3.5.23

Quebrar os muros do Bairro do Cerco do Porto com uma galeria a céu aberto

André Borges Vieira (Texto) e Paulo Pimenta (Fotografia), in Público online

O cineasta/fotógrafo Ricardo Leite trabalhou alguns meses com os moradores do conjunto habitacional camarário. O resultado é uma exposição que durará até que o desgaste do tempo decida que terminou.

O que define o que é ou não é um espaço de exposições poderá ter mais que ver com as obras de arte que estão expostas do que com a natureza do local em si. Foi a seguir à risca esta noção que o cineasta/videógrafo Ricardo Leite, vestindo a sua pele de fotógrafo, partiu para o projecto Cerco de Prata. Durante cerca de um ano, o artista tornou-se presença assídua do Bairro do Cerco do Porto à procura de inspiração e montou lá o seu ateliê e a sua galeria. O resultado artístico deu origem a uma exposição temporária. O objectivo que pretende atingir a longo prazo com o seu trabalho passa por ajudar a mandar abaixo os muros que separam as pessoas que vivem neste e noutros conjuntos habitacionais camarários do resto da cidade.

Desta empreitada nasceu obra materializada em imagens, sobretudo de retratos de alguns moradores do Cerco. Ao produto final chegou-se a partir dos disparos do fotógrafo e de quem quis arriscar pegar numa máquina fotográfica. No final, todos os intervenientes, ou seja, os moradores, deram uma mão para ajudarem a transferir película para tecido e para montar a exposição. O mais importante, considera o autor, foi conseguir criar essa interacção com quem ali vive.

Há cerca de duas semanas fez-se uma festa para a inauguração da exposição. A galeria foi montada no exterior do bairro e usaram-se varais, desta vez não para pôr a roupa lavada a secar, mas sim para expor oito imagens emulsionadas em tecido, cada uma com 1,20 metros por 80 centímetros. À vista ficaram algumas caras de quem habita o Cerco. Algumas das peças ficarão expostas até que o desgaste do tempo decida que a exposição chegou ao fim. Outras, o fotógrafo levou-as consigo. Uma delas entregou-a em mãos a um dos moradores que mais o ajudou na concretização do projecto. Essa estará exposta, mas dentro de quatro paredes.

Ricardo Leite, que também fez parte da equipa do documentário sobre o bairro de São João de Deus, Tarrafal, do realizador Pedro Neves, quando foi para o terreno tinha apenas algumas certezas: “Sabia que queria fotografar lá e expor no mesmo sítio. Queria usar o bairro como galeria”.

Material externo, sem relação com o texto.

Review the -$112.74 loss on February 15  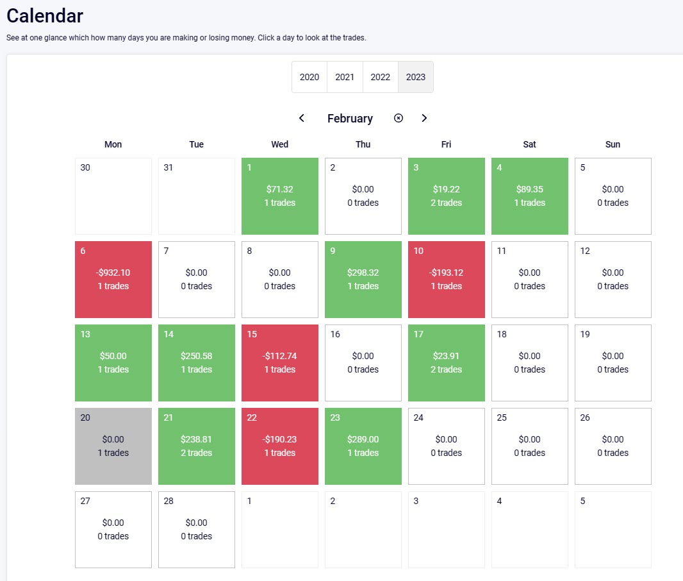click(x=279, y=362)
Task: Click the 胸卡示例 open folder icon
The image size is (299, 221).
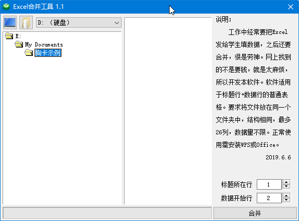Action: point(29,52)
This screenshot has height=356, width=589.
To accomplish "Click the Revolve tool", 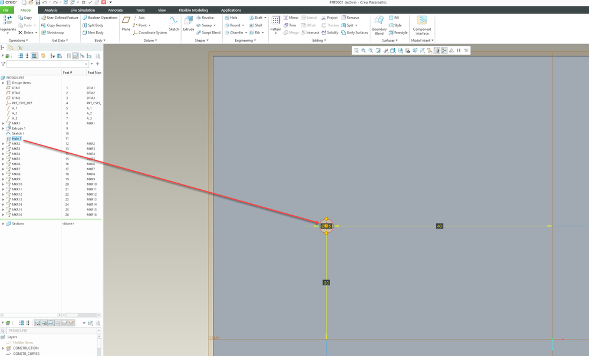I will 205,18.
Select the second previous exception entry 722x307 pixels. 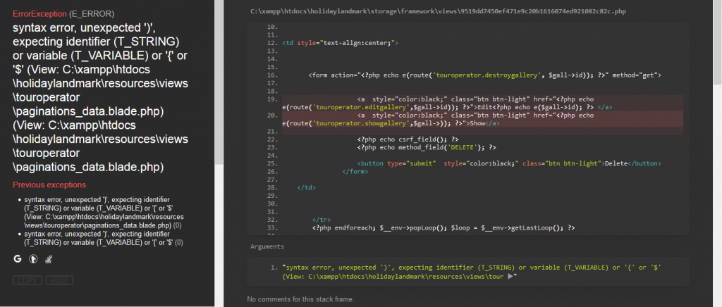[102, 238]
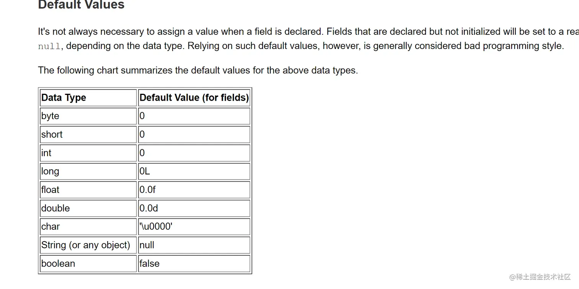Click the '\u0000' default value cell
Screen dimensions: 579x289
tap(194, 227)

Outras motivações também já existiam e tinham uma justificação. “A vontade de fotografar no bairro nasceu por causa da invisibilidade que a maior parte dos bairros, principalmente o do Cerco, tem na cidade”, afirma o fotógrafo, que já conhece bem outros conjuntos habitacionais camarários da cidade.
Estigma existe, mas há liberdade

“O bairro do Cerco é ainda hoje um bairro muito estigmatizado”, diz. A sua própria designação - uma referência à primeira metade do século XIX, quando as tropas absolutistas de D. Miguel cercaram as forças liberais de D. Pedro – ainda parece fazer algum sentido. Segundo o autor do projecto, quem ali mora continua a viver numa espécie de ilha dentro da cidade.

Mas, viver em isolamento, acredita, pode ter algumas vantagens: “Ao mesmo tempo também é um espaço de liberdade. Há crianças a brincar na rua. As crianças vão para a rua porque toda a gente está atenta. Os vizinhos estão a olhar, os vizinhos estão a ver. É um espaço mais ou menos vigiado por eles próprios. É engraçado porque há crianças que saem muitas vezes sozinhas e estão à vontade porque há sempre gente que toma conta delas. Ainda se anda de bicicleta, salta-se à corda e é algo que já não se vê noutras zonas da cidade.” Porém, reconhece, há “quem viva com muitas dificuldades”.

Esse isolamento também serve de motor para aguçar o engenho. Ricardo Leite acredita existir uma motivação extra para que se combata o ócio. “Realmente depois percebo de onde é que vem aquela criatividade toda porque vem dessa necessidade de sobreviver. Sobretudo a comunidade cigana, mas não só, é muito aberta e muito ágil a abraçar coisas novas porque realmente todos os dias têm de inventar novas maneiras de sobreviver. E isso torna-os mais criativos. No geral, os moradores são pessoas muito curiosas e com muita vontade de aprender e de perceber o outro lado. Porque muitas vezes isso lhes é vedado. E este projecto surgiu no sentido de querer abrir um bocadinho mais as fronteiras”, afirma.